And we wanted to be able to kind of like take out just the data we wanted and not kind of like the whole payload that you would get in a REST endpoint.
So, we made a query language for JSON.
And we called it Grok. It's short for Graph Relational Object Queries.
And that's because it lets you kind of like also combine data in different ways.
That's the real power of the content lake. You can take different documents and match them and join them on different criteria.
And Grok, it consists of some different components.
I will show you how a Grok query looks like. So, this is a fairly simple Grok query.
What it does is it asks for all the documents that has the type of product.

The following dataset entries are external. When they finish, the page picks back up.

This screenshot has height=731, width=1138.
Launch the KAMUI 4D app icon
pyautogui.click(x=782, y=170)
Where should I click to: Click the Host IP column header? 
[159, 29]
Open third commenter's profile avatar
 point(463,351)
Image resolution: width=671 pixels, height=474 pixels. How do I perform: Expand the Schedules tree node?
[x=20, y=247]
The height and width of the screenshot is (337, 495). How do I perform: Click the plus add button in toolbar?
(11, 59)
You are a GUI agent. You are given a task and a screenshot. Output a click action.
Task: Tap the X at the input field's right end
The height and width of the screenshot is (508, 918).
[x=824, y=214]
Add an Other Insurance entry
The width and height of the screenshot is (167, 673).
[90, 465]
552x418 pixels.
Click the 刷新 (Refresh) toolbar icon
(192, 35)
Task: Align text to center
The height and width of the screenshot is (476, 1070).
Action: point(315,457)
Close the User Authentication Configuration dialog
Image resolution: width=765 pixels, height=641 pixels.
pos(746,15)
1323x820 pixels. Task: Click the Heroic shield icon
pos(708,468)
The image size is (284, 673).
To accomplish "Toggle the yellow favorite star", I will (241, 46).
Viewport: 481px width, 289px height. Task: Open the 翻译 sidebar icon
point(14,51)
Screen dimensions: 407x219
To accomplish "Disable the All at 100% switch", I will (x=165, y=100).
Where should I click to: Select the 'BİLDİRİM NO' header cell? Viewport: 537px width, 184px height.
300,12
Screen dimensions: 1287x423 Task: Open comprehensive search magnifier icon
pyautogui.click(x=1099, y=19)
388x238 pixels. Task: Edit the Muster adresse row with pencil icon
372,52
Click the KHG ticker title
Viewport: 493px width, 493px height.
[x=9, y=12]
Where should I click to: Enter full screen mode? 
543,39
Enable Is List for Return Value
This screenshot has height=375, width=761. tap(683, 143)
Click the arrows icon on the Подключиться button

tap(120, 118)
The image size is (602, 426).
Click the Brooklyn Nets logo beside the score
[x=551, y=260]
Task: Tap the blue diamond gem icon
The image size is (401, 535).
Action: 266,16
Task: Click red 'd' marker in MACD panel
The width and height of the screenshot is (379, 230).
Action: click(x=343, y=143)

And then it called it a production. It kind of like returns the ID, the name, description and price for those products and then order this array of results after the price in a descending order.
So, this is slightly reminiscent of what you have in GraphQL or even SQL in a way.
And if you break this query down, we can see that the star represents all of your content.
All the documents in your content lake. And then we have these square brackets.
And inside of them, we can have something we call filter expressions. So, this is our different logical expressions.
Whether that is something true or false. If it's true, include it.
If it's false, throw it out. And then we have something called production within these curly brackets where we can pick the fields.
We can also make subsequent filter queries and join data and all sorts of stuff that we don't have time to get into here.
And then we have this last thing where we can also compound more Grok to further shape data.
In this case, we order results after the price.
And you can get pretty advanced with this. A real example is from just recently, we launched a new API versioning system.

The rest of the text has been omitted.